* **TEXTO**:
- - -

Franz era de poucas palavras,
mas de muito afeto. Conheci-o na
casa de Mário Pedrosa, em 1952,
talvez; eu com 22 anos, ele com
40; eu ardendo entre a racionalidade e o delírio; ele, contido, redescobrindo o sonho na geometria. Depois, mudou-se de Belo
Horizonte para o Rio e veio morar, por acaso, no mesmo prédio
em que eu morava e no mesmo
andar; porta com porta, na rua
Visconde de Pirajá, em Ipanema,
em cima de uma loja que vendia
cerâmica. Tornamo-nos amigos e
essa proximidade afetuosa durou
até outro dia, quando seu coração
parou de bater.
Naqueles anos, a arte brasileira
vivia um momento de ruptura e
reinvenção: ruptura com a tradição modernista, que nascera nacionalista e mais tarde adquirira
um traço social e regional com
Cândido Portinari. A Segunda
Guerra Mundial favoreceu o desdobramento autônomo da arte
brasileira por interromper o contato com a arte européia. O fim
da guerra, de um lado, permitiu o
reatamento do intercâmbio cultural e, de outro, gerou um otimismo que se refletiu em iniciativas culturais como a criação da
Bienal de São Paulo. Foi na 1ª
Bienal que Franz Weissmann tomou conhecimento da arte de
Max Bill, cuja obra "Unidade Tripartida" ganhou o grande prêmio
do certame. Bill era o líder do grupo concretista de Ulm e o principal herdeiro das vanguardas
construtivas. Mário Pedrosa descobrira a arte concreta de Bill e
via nela uma nova expressão do
internacionalismo socialista de
que fora adepto e militante. Tratava-se de uma linguagem geométrica, universal por definição,
sem laivos de nacionalismo ou regionalismo.
O surgimento, no Brasil, da Bienal de São Paulo, em 1951, era um
estímulo a mais para o reencontro da arte brasileira com a modernidade internacional. A premiação de Bill foi decisiva para a
adesão dos jovens artistas à nova
linguagem artística que, diga-se
de passagem, quase nada tinha a
ver com nosso passado artístico,
recente ou longínquo.
Franz, austríaco de nascimento
e de temperamento, sem muita
dificuldade aderiu à nova estética, que adotou sem se desvincular
de imediato da linguagem anterior, na qual se misturavam elementos figurativos com elementos geométricos. Com tal afinco
entregou-se às novas experiências
formais que, dois anos depois, já
se libertara da influência de Bill,
abandonando as superfícies contínuas e não-orientáveis maxbilianas para interessar-se sobretudo pelo vazio -o espaço- que
veio para substituir, em sua escultura, todo e qualquer resquício da
massa opaca. Datam dessa época
as primeiras construções feitas
com delgadas barras de alumínio
que se desenvolvem no espaço, explorando-lhe a ambigüidade ao
mesmo tempo que lhe definia os
limites. Nessas obras, a forma se
assemelha a um desenho tridimensional no interior do espaço
-"dentro" dele-, funcionando
como mero sinal, indicação ou
sugestão que serve tão-somente
para revelar do espaço a vazia
plenitude, sua inesgotável potencialidade. Nos anos que se seguem, Weissmann elabora e apura essa expressão, descobrindo
ritmos cada vez mais econômicos
e incisivos para energizar o vazio.

- - -

* **MATERIAL FORNECIDO**:
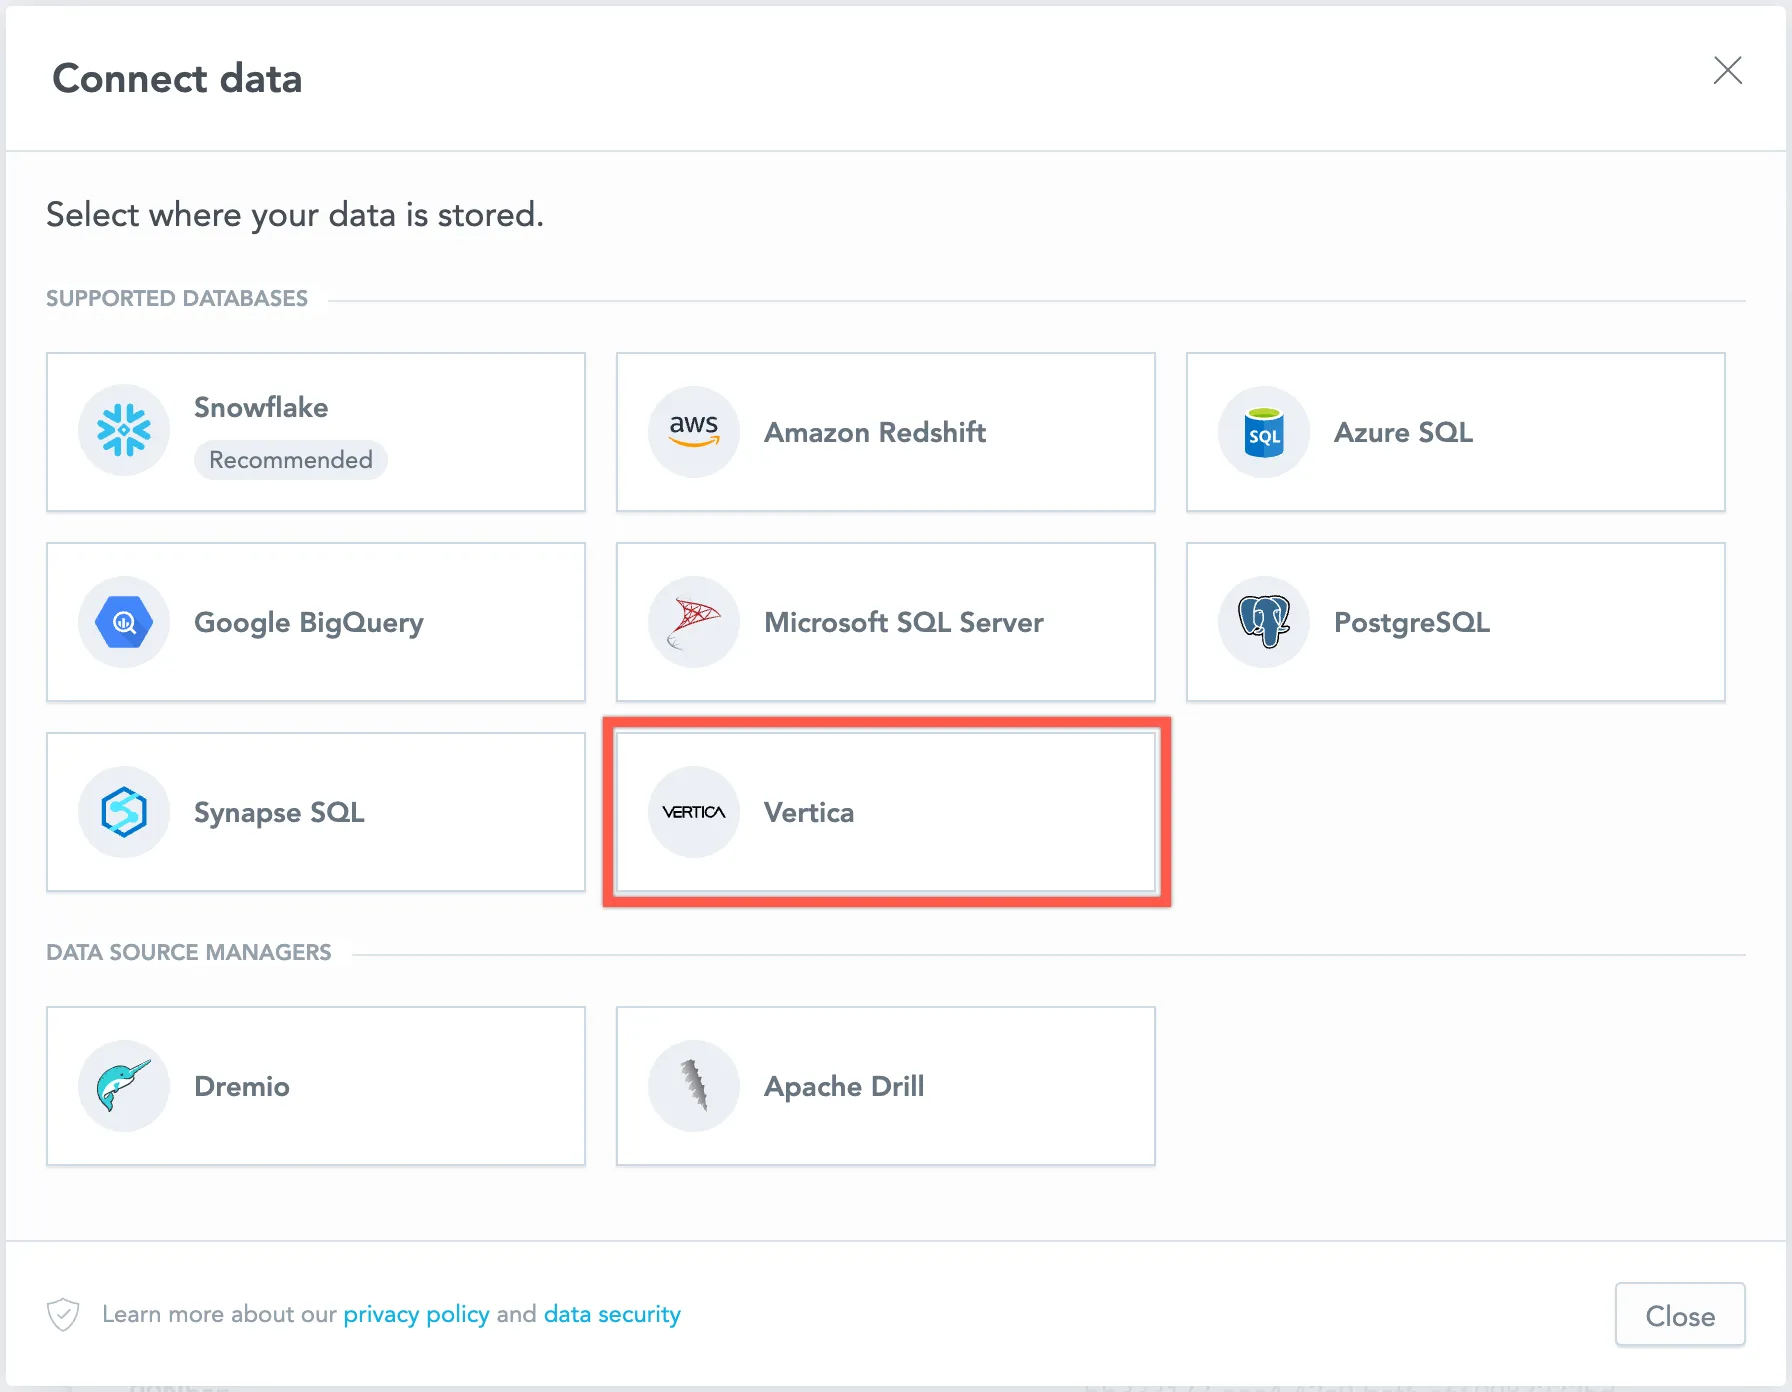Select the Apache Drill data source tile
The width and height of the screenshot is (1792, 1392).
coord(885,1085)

- - -

* **EXERCÍCIO CURTO A**:
Responda com base no texto sobre Franz Weissmann:
(i) Em que rua ficava o prédio onde o narrador e Franz moraram porta com porta?
(ii) Qual obra de Max Bill ganhou o grande prêmio da 1ª Bienal?
(iii) De que material eram as barras das primeiras construções de Weissmann?
* **EXERCÍCIO CURTO B**: Liste todas as pessoas citadas pelo nome no texto sobre Franz Weissmann.
* **EXERCÍCIO CURTO C**: Prossiga o texto sobre Franz Weissmann a partir da última frase.

* **RESPOSTA A**:
(i) Na rua Visconde de Pirajá, em Ipanema.
(ii) "Unidade Tripartida".
(iii) De alumínio.

* **RESPOSTA B**: Franz Weissmann, Mário Pedrosa, Cândido Portinari, Max Bill

* **RESPOSTA C**:
Chega finalmente a conceber estruturas de grande leveza, que
oferecem ao espectador uma multiplicidade de perspectivas, de ângulos de visão, reveladores das
inesperadas e ricas direções do espaço redescoberto. É a partir de
então que Weissmann, chegado a
essa economia limite da forma,
volta a enriquecer suas construções, já agora preocupado com as
orquestrações desses ritmos de linhas e vazios de que são exemplo
duas de suas obras mais conhecidas daquela fase: "Torre" e "Ponte". No entanto tais obras ainda
guardavam as características da
construção racionalista do concretismo, que ele superaria nos
anos seguintes, quando sua escultura ganhou um sentido mais
aberto e poético, marca de sua
produção escultórica desde então.
Mas são muitos os caminhos
que ele descobre, as inovações que
introduz, sem alarde, em suas esculturas. A descoberta do espaço
adquire um significado mais
substancial à medida que encontra a unidade interior entre a forma e o vazio, uma relação dialética sutil que tentaríamos expressar dizendo que, desde então, em
sua obra, forma e espaço são o
verso e o reverso um do outro. E
essa íntima unicidade, mais espiritual do que material, impregna
suas obras de um significado novo, como se, de súbito, forma e espaço se mostrassem a nós pela
primeira vez.
A obra de Franz Weissmann
veio enriquecer a escultura brasileira, acrescentando-lhe uma
poética de rigor e leveza, rigor e
vôo. No momento em que a morte
a torna completa -como diria
Sartre-, ele, Weissmann, converte-se nela que, desde agora, é o
corpo disperso e imortal em que
passará a existir.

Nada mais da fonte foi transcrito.